Suppose you've developed an awesome computer vision application and you want to get the word out on how your tech will solve user X's problem. You'll need to consider how to proliferate your work if you want to gather more data to improve models.
When we were developing Kindbot, we were eager to share our preliminary work and found a cannabis themed reddit community to help validate the idea and generate new ones for future improvements. Since our first deployment was on an AWS EC2 server, the natural follow up question would be: when will the mobile app be released?
This would be our first mobile app but clearly we need to meet users in the ecosystem they are comfortable computing in.

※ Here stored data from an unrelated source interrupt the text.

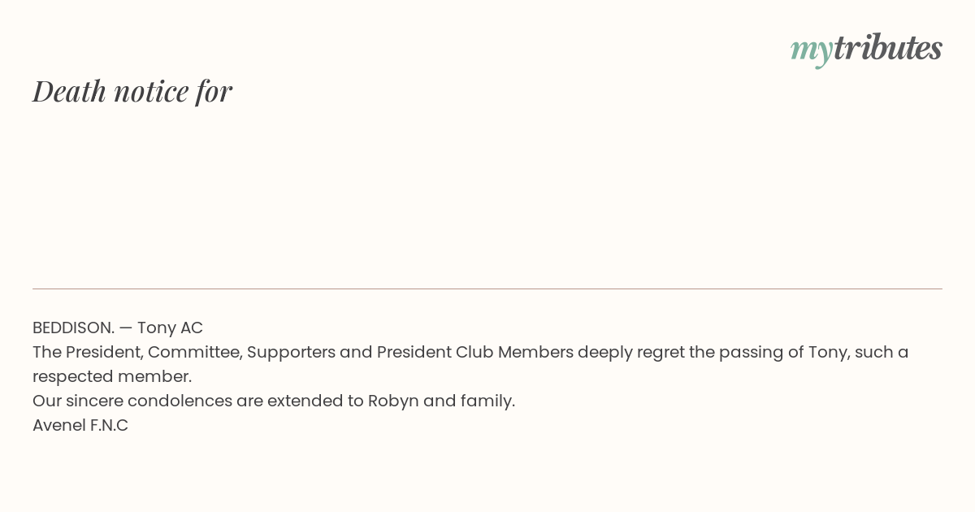Click the green "my" part of logo
The image size is (975, 512).
point(811,50)
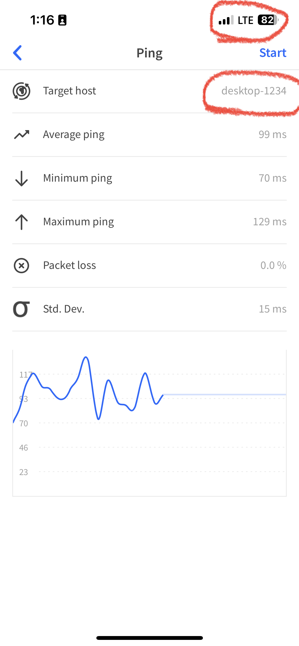Tap the Packet loss 0.0 % value
The height and width of the screenshot is (646, 299).
273,265
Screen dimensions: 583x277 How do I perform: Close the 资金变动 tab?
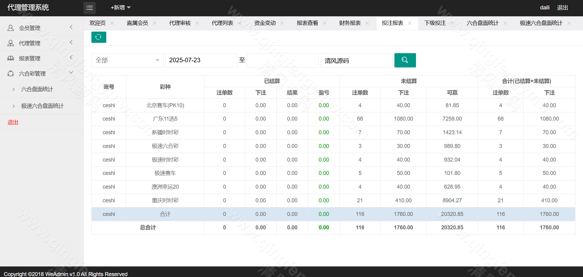pyautogui.click(x=282, y=23)
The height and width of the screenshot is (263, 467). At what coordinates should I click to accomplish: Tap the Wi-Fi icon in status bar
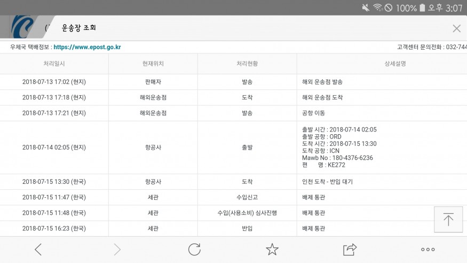click(x=378, y=7)
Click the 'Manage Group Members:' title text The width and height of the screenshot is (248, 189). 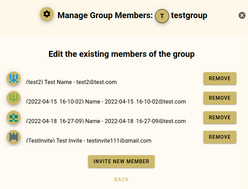[105, 16]
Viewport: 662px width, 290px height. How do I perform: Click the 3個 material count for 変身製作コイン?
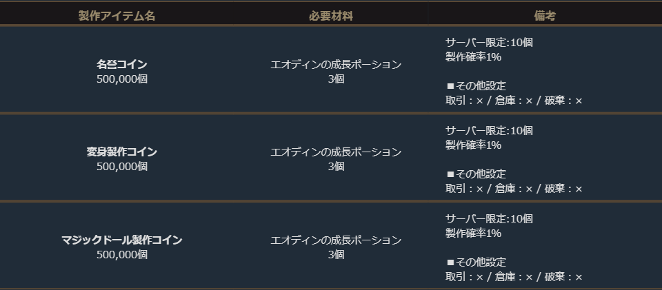pyautogui.click(x=336, y=166)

Tensorflow-for-poets walks you through building an image classifier in Android and iOS. Having built Buddy for each platform, we offer a few points for consideration:
- Android: one-time $25 licensing fee, Apple: $100 annual fee
- Android and Tensorflow work well together, for iOS, consider converting your models into CoreML
- Android Camera2 api is a bit convoluted
- Android Studio has a complicated layout; XCode GUI flat layout makes for easier navigation
- Android is well-documented
- Android code signing more manual, Apple takes care of more automatically
- Android has larger global market share of mobile devices
Probably the most important factor for us as developers of an AI application, which requires periodic model updates, is the approval process for app distribution. It took less than a day for Google Play to approve our app and it was up for distribution in a few hours. The Google Play review team scrutinizes apps more thoroughly after they have been placed in the store.

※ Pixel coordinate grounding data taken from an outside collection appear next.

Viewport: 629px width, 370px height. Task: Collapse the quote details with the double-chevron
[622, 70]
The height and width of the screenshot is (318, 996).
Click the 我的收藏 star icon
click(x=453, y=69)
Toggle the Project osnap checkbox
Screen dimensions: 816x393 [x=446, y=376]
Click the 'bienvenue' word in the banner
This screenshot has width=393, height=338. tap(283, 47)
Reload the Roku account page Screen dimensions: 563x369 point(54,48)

The App Store review criteria is much more subjective. Additionally, approval could take a few days or months, so it can be difficult to plan releases. This review process applies to each app update.
Overall, putting your model on a mobile platform is an excellent way to make your AI tool more accessible. The inference is done on device, so there is no need for an internet connection. Also, the mobile interface is the most intuitive for the modern consumer.
However, for AI apps, you may find the iOS approval process a hinderance for releasing updates. It may be best to hit the market with your android app first and hold off until development slows if you need to release on the App store.